Anabelle Colaco
05 Jul 2025, 01:21 GMT+10
SACRAMENTO, California: California's multibillion-dollar farms are facing a growing crisis—not from drought or pests, but from a sudden disappearance of labor. Immigration raids earlier this month have driven away a large share of the workforce, leaving crops unharvested and farmers deeply anxious.
Lisa Tate, a sixth-generation farmer in Ventura County, has seen the fallout firsthand. Her county is a hub for fruit and vegetable production, much of it hand-picked by undocumented immigrants.
"In the fields, I would say 70 percent of the workers are gone," Tate told Reuters. "If 70 percent of your workforce doesn't show up, 70 percent of your crop doesn't get picked and can go bad in one day. Most Americans don't want to do this work. Most farmers here are barely breaking even. I fear this has created a tipping point where many will go bust."
Ventura County and the Central Valley—major agricultural zones north of Los Angeles—have been hit hard. Two farmers, two field supervisors, and four immigrant workers described how the ICE operations, part of President Donald Trump's immigration crackdown, have emptied the fields at peak harvest time.
One Mexican farm supervisor said he normally oversees 300 workers to prep strawberry fields. On a recent day, only 80 showed up, and another supervisor reported a drop from 80 workers to just 17.
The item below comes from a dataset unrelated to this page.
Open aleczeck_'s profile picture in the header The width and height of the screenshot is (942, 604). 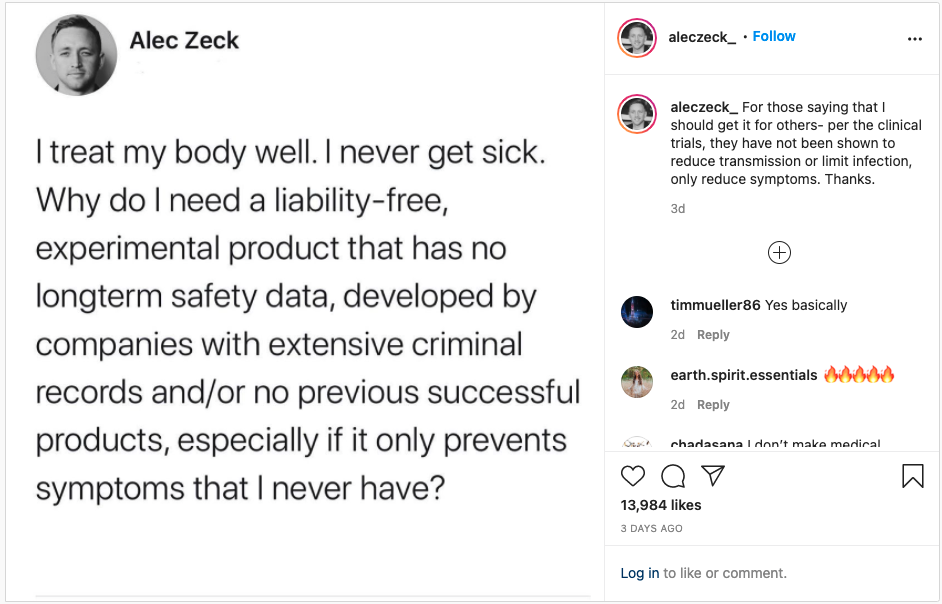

According to the California Department of Food and Agriculture, the state produces over a third of America's vegetables and more than three-quarters of its fruits and nuts. In 2023, its farms generated nearly US$60 billion in sales.
But many of those crops are now at risk. "If things are ripe, such as our neighbors' bell peppers here, [and] they don't harvest within two or three days, the crop is sunburned or over-mature," said Greg Tesch, who farms in central California. "We need the labor."
The chilling effect has been swift. Of the four immigrant workers Reuters spoke with, two said they are undocumented and fearful. One 54-year-old, who's worked U.S. fields for 30 years, said many of his colleagues have stopped showing up.
"If they show up to work, they don't know if they will ever see their family again," he said. Another added, "We wake up scared. We worry about the sun, the heat, and now a much bigger problem — many not returning home."
Community groups said that while some workers are staying home initially, many return out of economic necessity. Others are taking precautions like carpooling with legal residents or sending U.S. citizen family members to run errands.
Experts warn the raids could ripple far beyond the fields. Douglas Holtz-Eakin, a former director of the Congressional Budget Office, estimates that around 80 percent of U.S. farmworkers are foreign-born, nearly half undocumented. "This is bad for supply chains, bad for the agricultural industry," he said. Price hikes may follow.
Bernard Yaros, lead U.S. economist at Oxford Economics, noted that native-born workers are unlikely to replace the missing labor. "Unauthorized immigrants tend to work in different occupations than those who are native-born," he said.
Even authorized workers feel unsafe. "Nobody feels safe when they hear the word ICE, even the documented people," said Tesch. "We know that the neighborhood is full of a combination of those with and without documents."
President Trump acknowledged the disruption in a post on Truth Social, saying ICE raids were "taking very good, long-time workers away" from farms and hotels. "They're not citizens, but they've turned out to be great," he later told reporters, adding that a policy response was being considered—though no changes have yet been announced.
White House spokeswoman Anna Kelly said Trump "has always stood up for farmers" and would continue to boost agriculture while enforcing immigration laws. For California's farmers, though, time—and labor—may be running out.